"Q&A With Gail Lukasik: White Like Her: My Family's Story of Race and Racial Passing"

"Q&A With Gail Lukasik: White Like Her: My Family's Story of Race and Racial Passing"

Photo Courtesy of Gail Lukasik

Author: Gail Lukasik

Author Bio:

Gail Lukasik’s latest book, White Like Her: My Family’s Story of Race and Racial Passing was named by The Washington Post as one of the most inspiring stories of 2017. White Like Her reached the top 100 books on Amazon and is in its fourth printing. A paperback version of the book was released in February 2021.

The book captured national attention and led to Gail’s appearance on The Today Show.

FGW Productions and Turner-Foxx Productions have optioned White Like Her for a TV dramatic series.

Gail appeared in the short documentary, History of Memory (Redglass Picture, Inc.), which won the 2019 Tribeca Film Festival short film series (Amazon Prime Video). The documentary delves into the significance of photographs in a person’s life.
--------------------------------
**Exercises**
1. From the author Q&A above, copy the text from "Gail Lukasik’s latest" up to and including "The Today Show.".
2. In the Gail Lukasik author bio, which festival did History of Memory win?

(Collection entries)
--------------------------------
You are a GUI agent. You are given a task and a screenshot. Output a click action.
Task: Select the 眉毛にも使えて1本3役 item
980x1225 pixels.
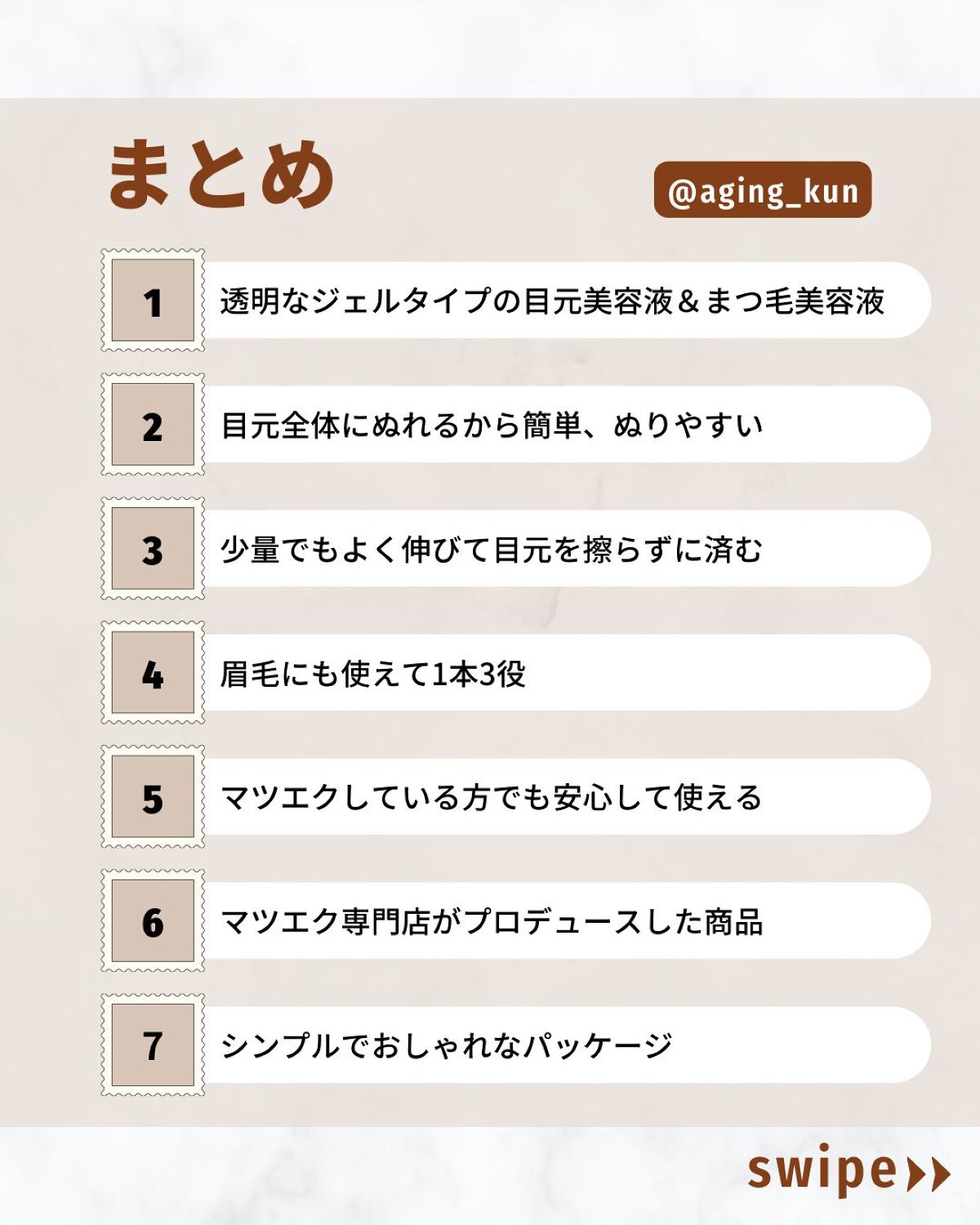pos(373,674)
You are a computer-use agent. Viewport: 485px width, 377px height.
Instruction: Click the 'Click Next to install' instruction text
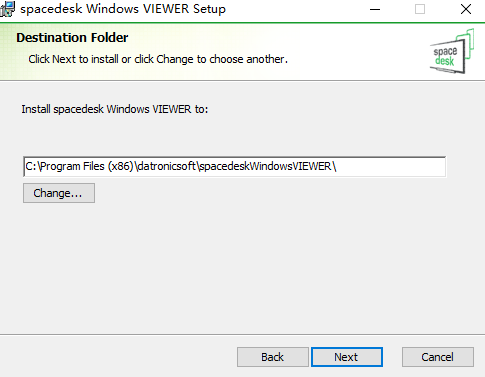pos(158,59)
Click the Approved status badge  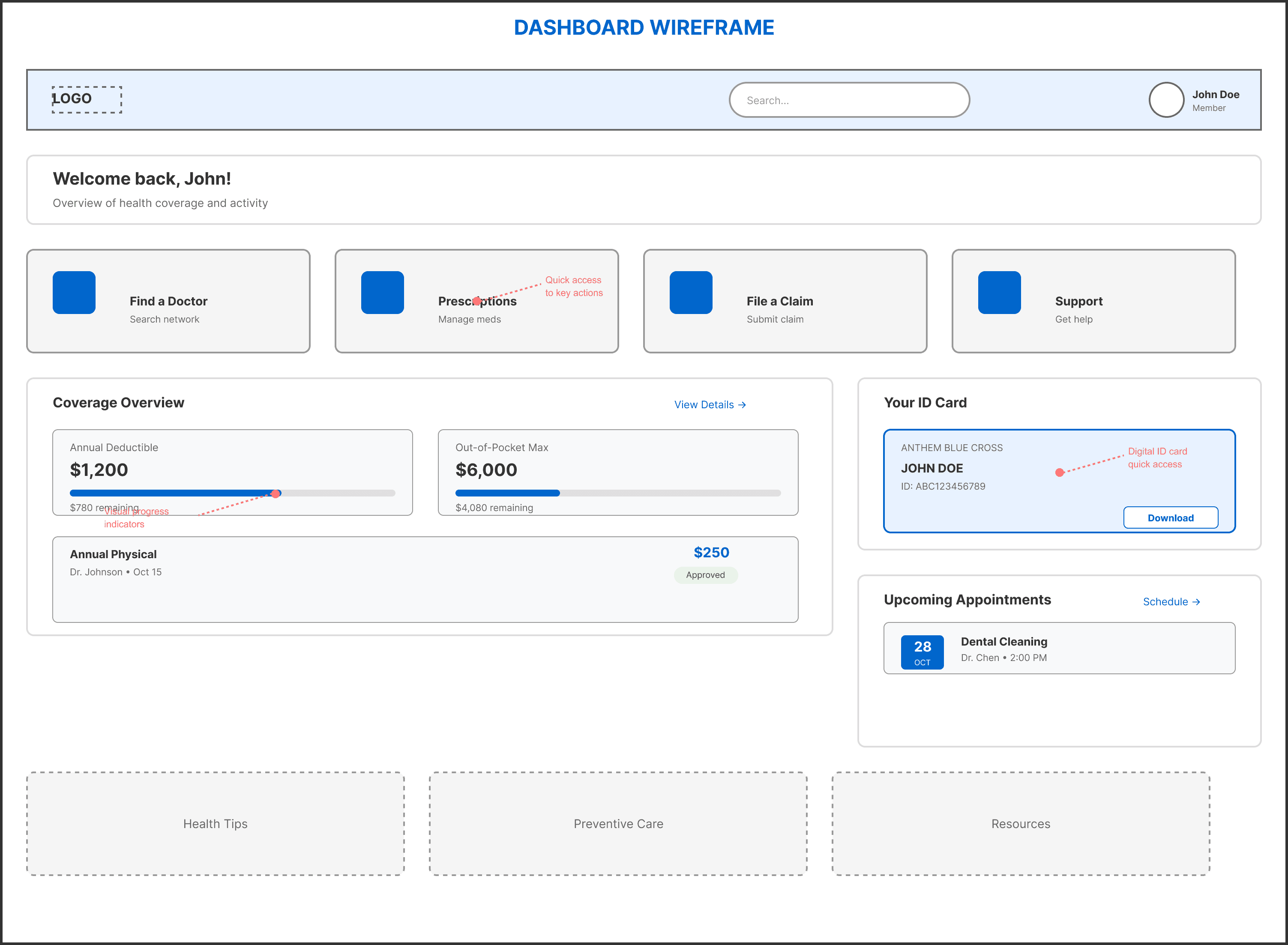point(705,575)
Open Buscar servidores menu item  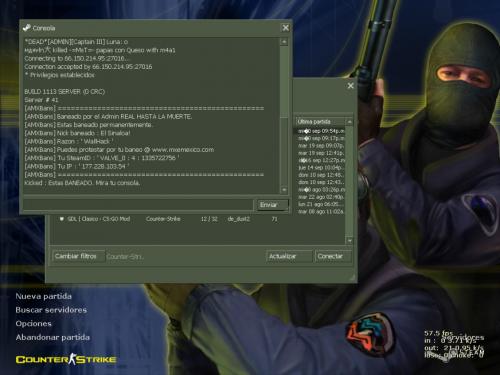[x=51, y=310]
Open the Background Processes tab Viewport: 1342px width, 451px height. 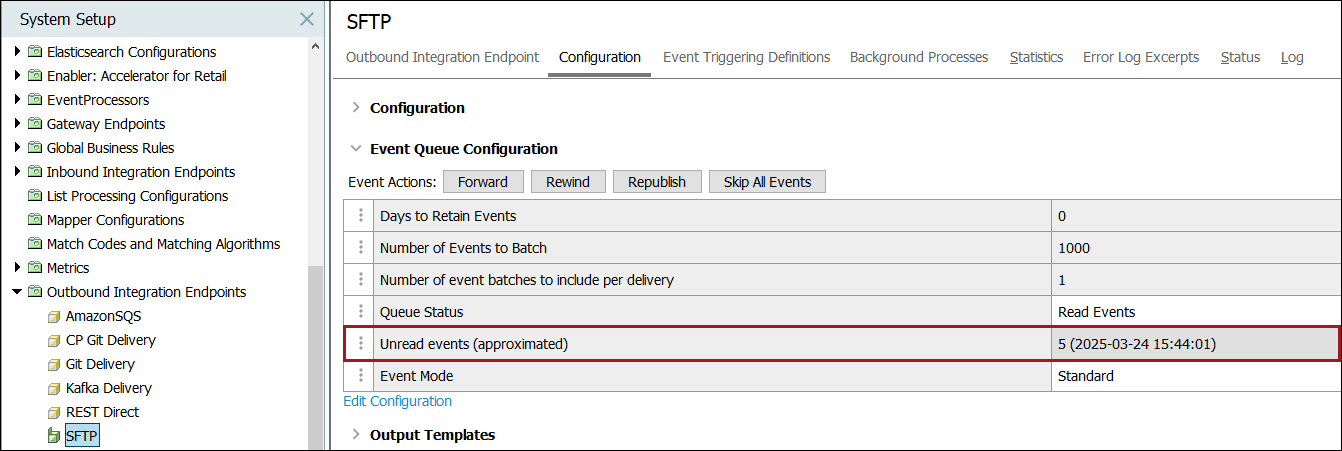pos(919,57)
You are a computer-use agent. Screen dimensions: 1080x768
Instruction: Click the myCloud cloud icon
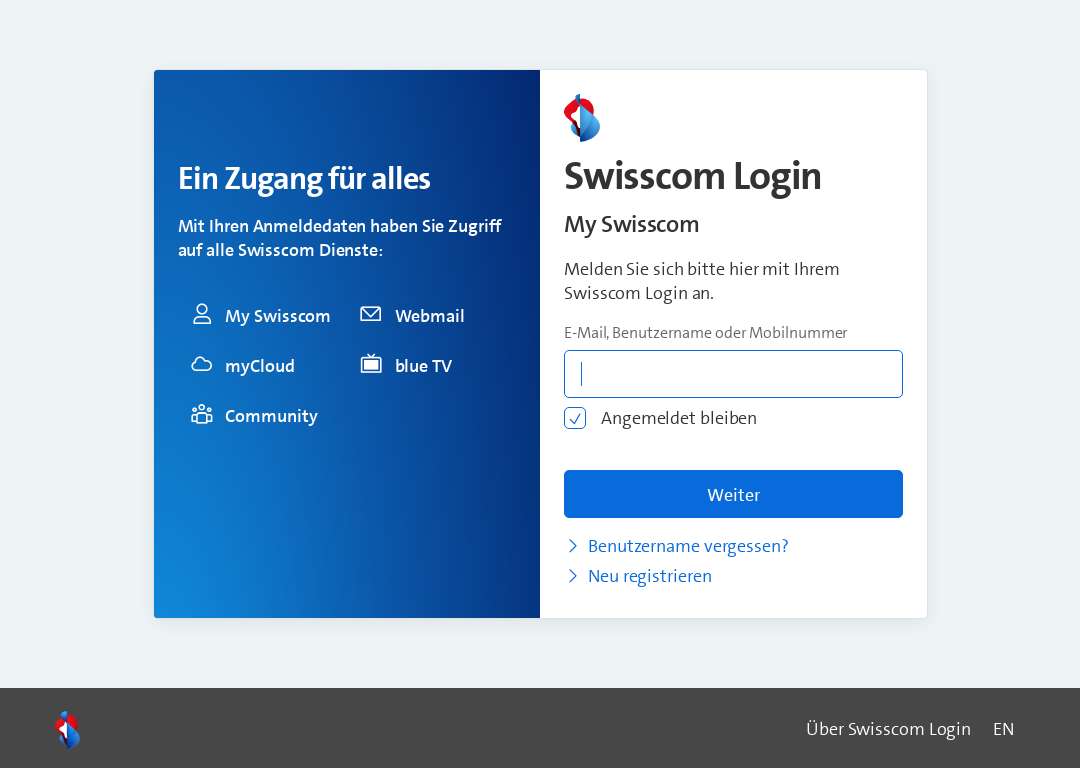[201, 364]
--------------------------------
**Expected answers**
1.
Gail Lukasik’s latest book, White Like Her: My Family’s Story of Race and Racial Passing was named by The Washington Post as one of the most inspiring stories of 2017. White Like Her reached the top 100 books on Amazon and is in its fourth printing. A paperback version of the book was released in February 2021.

The book captured national attention and led to Gail’s appearance on The Today Show.

2. The 2019 Tribeca Film Festival short film series.